7- space misers. Patio containers and hanging baskets types. Lots of veggies are suited for small spaces, including certain varieties of tomatoes, peas, beans, beets, etc. Some gardeners strictly grow container happy veggies.
8- like to eat. Lots of variablities in this group, all depending upon the preference of the grower. It makes sense to grow what you actually like to eat. But I like eating prime rib and carrot cake. I haven't been successfully finding seed for those. Dang.
9- storage foods. Some folks who I've chatted with place a lot of emphasis upon choosing foods that they will store through the winter. So they focus on growing beans & peas for drying, cabbages for kraut and drying. Corn and tomatoes for drying and canning. Potatoes. Pumpkins. Plus easy to preserve meats and eggs.

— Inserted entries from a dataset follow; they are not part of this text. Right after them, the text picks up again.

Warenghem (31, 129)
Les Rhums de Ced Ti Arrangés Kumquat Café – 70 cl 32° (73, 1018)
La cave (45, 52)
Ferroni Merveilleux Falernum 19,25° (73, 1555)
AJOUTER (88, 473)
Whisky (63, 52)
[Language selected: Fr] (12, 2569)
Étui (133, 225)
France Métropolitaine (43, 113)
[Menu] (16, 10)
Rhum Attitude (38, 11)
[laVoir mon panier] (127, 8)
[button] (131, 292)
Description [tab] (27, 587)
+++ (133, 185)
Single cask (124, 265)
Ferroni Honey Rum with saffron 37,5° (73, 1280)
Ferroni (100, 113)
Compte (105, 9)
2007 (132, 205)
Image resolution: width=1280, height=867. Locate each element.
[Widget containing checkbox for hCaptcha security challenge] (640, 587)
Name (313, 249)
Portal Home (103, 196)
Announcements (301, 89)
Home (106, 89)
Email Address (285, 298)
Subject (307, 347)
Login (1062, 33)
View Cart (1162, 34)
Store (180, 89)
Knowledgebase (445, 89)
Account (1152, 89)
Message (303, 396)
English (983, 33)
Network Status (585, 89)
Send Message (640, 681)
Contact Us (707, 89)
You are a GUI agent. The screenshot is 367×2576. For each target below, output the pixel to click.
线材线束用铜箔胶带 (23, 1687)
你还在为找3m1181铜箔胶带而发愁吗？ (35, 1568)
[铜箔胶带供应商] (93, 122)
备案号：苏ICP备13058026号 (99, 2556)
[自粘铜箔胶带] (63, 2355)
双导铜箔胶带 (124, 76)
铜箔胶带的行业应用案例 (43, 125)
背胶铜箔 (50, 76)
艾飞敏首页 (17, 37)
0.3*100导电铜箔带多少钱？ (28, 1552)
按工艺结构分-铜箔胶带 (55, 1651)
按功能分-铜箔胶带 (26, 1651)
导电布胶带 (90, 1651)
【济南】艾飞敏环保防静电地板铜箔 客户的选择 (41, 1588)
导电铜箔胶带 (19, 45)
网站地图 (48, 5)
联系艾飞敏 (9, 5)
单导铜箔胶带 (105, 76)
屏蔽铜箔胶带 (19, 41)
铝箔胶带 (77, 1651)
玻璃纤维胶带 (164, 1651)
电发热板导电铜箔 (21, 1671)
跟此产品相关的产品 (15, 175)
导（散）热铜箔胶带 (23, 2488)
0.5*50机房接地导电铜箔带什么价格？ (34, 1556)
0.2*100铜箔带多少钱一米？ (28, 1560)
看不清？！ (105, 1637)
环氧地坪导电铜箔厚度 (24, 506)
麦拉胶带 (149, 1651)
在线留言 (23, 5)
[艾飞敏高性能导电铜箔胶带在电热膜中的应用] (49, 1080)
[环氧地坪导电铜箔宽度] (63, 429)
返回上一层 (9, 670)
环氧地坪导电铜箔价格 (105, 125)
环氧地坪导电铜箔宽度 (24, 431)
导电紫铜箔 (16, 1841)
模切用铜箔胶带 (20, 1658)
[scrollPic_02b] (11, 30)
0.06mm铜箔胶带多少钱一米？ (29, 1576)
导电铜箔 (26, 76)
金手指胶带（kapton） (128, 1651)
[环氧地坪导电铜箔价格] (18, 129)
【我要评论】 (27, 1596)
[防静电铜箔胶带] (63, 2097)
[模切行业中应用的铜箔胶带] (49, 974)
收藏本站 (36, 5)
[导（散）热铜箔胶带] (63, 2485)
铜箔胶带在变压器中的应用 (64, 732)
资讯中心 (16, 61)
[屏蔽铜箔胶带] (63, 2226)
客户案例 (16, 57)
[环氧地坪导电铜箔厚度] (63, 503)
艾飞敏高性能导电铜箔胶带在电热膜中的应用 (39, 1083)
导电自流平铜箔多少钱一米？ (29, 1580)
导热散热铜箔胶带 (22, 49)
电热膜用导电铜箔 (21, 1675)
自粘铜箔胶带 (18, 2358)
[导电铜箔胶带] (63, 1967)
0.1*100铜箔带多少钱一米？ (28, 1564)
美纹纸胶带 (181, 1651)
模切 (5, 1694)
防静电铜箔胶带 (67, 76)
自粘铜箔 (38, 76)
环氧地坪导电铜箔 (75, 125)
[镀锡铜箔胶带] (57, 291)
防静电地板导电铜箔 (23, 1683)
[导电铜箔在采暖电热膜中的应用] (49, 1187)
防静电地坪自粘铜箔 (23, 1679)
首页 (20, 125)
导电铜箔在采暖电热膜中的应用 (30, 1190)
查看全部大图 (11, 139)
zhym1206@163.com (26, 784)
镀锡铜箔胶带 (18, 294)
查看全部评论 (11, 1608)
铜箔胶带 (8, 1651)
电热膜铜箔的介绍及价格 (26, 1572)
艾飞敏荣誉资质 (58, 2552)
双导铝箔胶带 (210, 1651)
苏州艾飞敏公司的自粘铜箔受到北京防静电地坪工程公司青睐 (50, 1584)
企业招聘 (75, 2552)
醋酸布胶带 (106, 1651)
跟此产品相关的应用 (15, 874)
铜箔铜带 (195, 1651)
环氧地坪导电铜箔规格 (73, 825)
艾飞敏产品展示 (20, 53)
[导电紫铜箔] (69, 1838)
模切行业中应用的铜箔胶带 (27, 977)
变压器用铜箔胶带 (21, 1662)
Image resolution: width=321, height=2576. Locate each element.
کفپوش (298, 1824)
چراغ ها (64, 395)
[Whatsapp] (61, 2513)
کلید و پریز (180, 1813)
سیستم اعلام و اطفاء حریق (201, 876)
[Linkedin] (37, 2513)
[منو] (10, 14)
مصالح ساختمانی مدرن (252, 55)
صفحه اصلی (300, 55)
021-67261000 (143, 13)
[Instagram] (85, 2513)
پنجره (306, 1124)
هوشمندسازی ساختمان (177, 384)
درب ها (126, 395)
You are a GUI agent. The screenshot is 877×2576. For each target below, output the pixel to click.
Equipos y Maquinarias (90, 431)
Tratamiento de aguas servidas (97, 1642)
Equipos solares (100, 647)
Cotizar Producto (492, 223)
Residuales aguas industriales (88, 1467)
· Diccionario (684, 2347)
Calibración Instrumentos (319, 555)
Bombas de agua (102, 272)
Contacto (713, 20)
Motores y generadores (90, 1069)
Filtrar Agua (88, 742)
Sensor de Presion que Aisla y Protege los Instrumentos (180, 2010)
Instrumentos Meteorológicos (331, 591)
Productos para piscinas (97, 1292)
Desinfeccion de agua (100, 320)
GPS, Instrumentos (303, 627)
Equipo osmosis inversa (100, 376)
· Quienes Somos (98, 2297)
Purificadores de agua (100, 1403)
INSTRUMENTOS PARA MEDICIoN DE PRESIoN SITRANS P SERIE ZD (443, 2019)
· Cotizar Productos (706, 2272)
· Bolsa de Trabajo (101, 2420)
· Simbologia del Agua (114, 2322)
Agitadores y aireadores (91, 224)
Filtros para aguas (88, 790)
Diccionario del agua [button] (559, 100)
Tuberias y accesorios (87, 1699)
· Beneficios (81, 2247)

10- perennials. I've met folks who prefer to set up their land with just perennials. They buy the rest of their food conventionally. This limits the amount of time and effort needed to produce foods at home. Good approach for working families.
11- growing for the pollinators. Some gardeners aren't focusing upon food production. They are passionate about growing to support the area's wildlife. A totally different approach than what I'm used to, although back in NJ I used to plant flowers specifically for the hummingbirds. I do now grow various flowers for the bees, but it's not my main focus.
12- self sustaining approach. Several small gardeners that I've met grow primarily what they can propagate or save seed from. That way they garden without needing to buy seed, seedlings, or cuttings. They save their own seeds, maintain stock plants for cuttings, save potatoes to replant, etc.
13- grow things that will work around the gardener's absense. Some gardeners I know are not around their gardens for a month during the summer (or don't want to out there working during the summer heat). So what they grow revolves around that month of neglect. Spring crops fit this method well. And certain fall crops work, too. Fruiting trees and long season crops do ok with this method.